**TEXT SECTION**
As mentioned, much depends on whom you ask.

Taking care not to read the thread before answering…

As a Cornellian I don’t tend to think of Cornell as especially elite, so my knee-jerk elite school list would be:

Harvard
Yale
Princeton
MIT
Stanford
Oxford
Cambridge
Julliard

And as a Cornellian my [del]cult indoctrination[/del] years on the hill prevent me from EVER including Dartmouth or Brown. I would consider carefully crafted arguments about including Columbia and Penn. :smiley:

Well, yeah, people who know which schools are elite will most likely have a different opinion than people who don’t know which schools are elite.:):slight_smile:

The board membership tends to have a higher level of education than the general public, I think, and be more familiar with the actual reputation of universities.

That list doesn’t really narrow it down much; lots of state schools would meet 6 out of 7 of those criteria, with your #2 being the sticking point.

I had the best of both worlds at Cornell, since it’s a hybrid private and state school. I went to the New York State School of Agriculture there, and paid in-state tuition. I was an Ivy League Aggie. :slight_smile: I took exactly the same courses as people doing the same major at the School of Arts and Sciences for a fraction the price (the main difference being having to take an “agricultural elective” each semester).

Of course, people who went to Harvard, Yale, or Princeton felt the same about Cornell. I understand that there used to be a sign at the entrance to the Cornell campus that said “Cornell, an Ivy League University.” People at other Ivies used to snicker and say “Cornell is the only Ivy League college that calls itself one - or needs to.”:slight_smile:

Cornell and not Cornell Lab of Ornithology? I’m shocked.

I worked with them for a while when I ran marketing at Birdwatcher’s Digest. Those are some hardcore bird nerds, man.

In this country? Harvard. Anything else is secondary to me and most state schools (Pitt and PSU for example) are pretty much just advanced High Schools.

(I graduated from Pitt)

I would add University of Virginia, and I would take off the OP’s list University of Chicago and Caltech.

One which teaches well.

**RECORDED DATA**

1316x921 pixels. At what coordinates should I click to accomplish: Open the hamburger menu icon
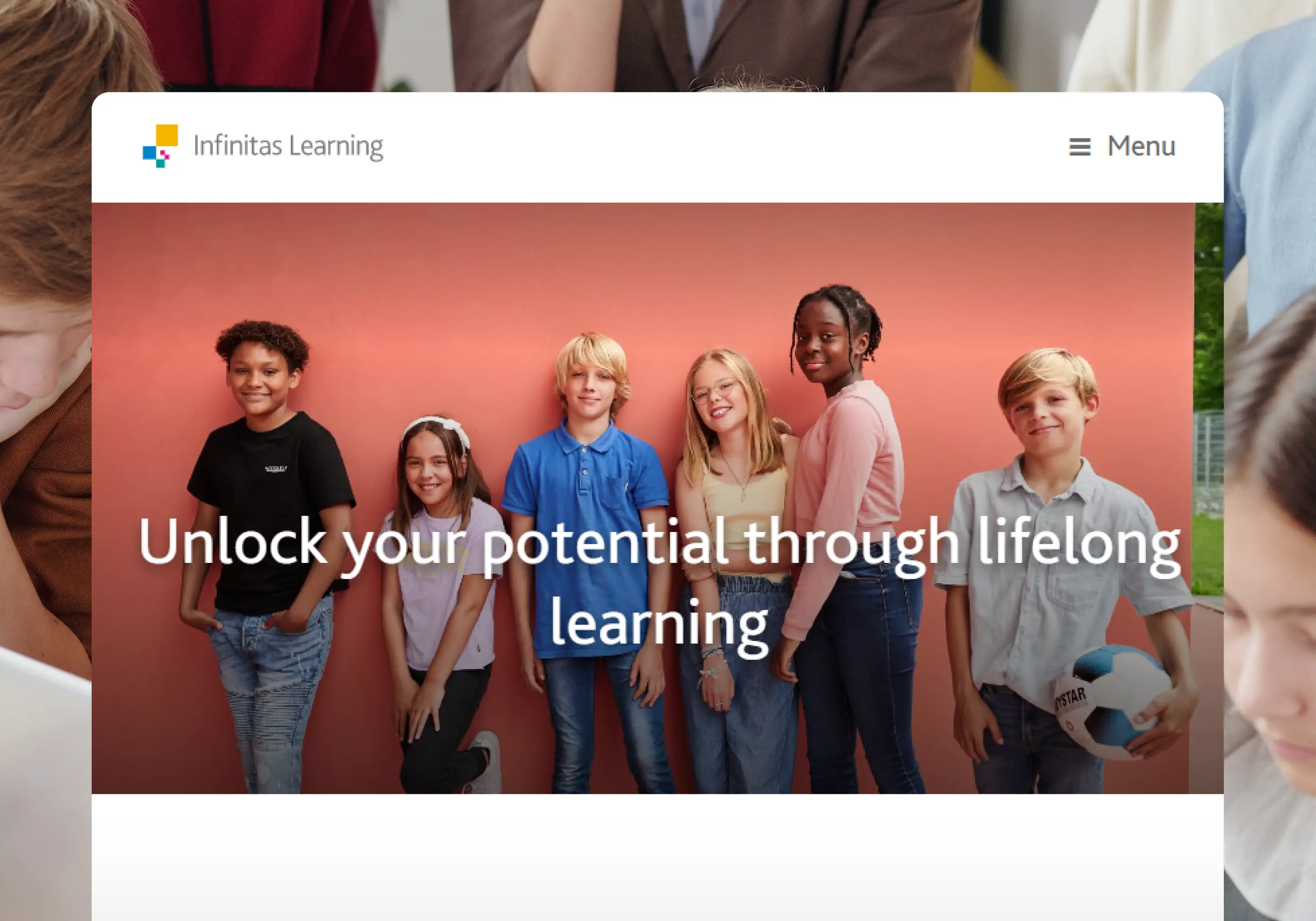[1079, 147]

**LIST OF TASKS**
a. In the forum thread on elite schools, which school at Cornell did the poster who calls themselves an Ivy League Aggie attend?
b. Write out the forum thread on elite schools from "Cornell and not" up to and including "bird nerds, man.".

**ANSWERS PROVIDED**
a. The New York State School of Agriculture.

b.
Cornell and not Cornell Lab of Ornithology? I’m shocked.

I worked with them for a while when I ran marketing at Birdwatcher’s Digest. Those are some hardcore bird nerds, man.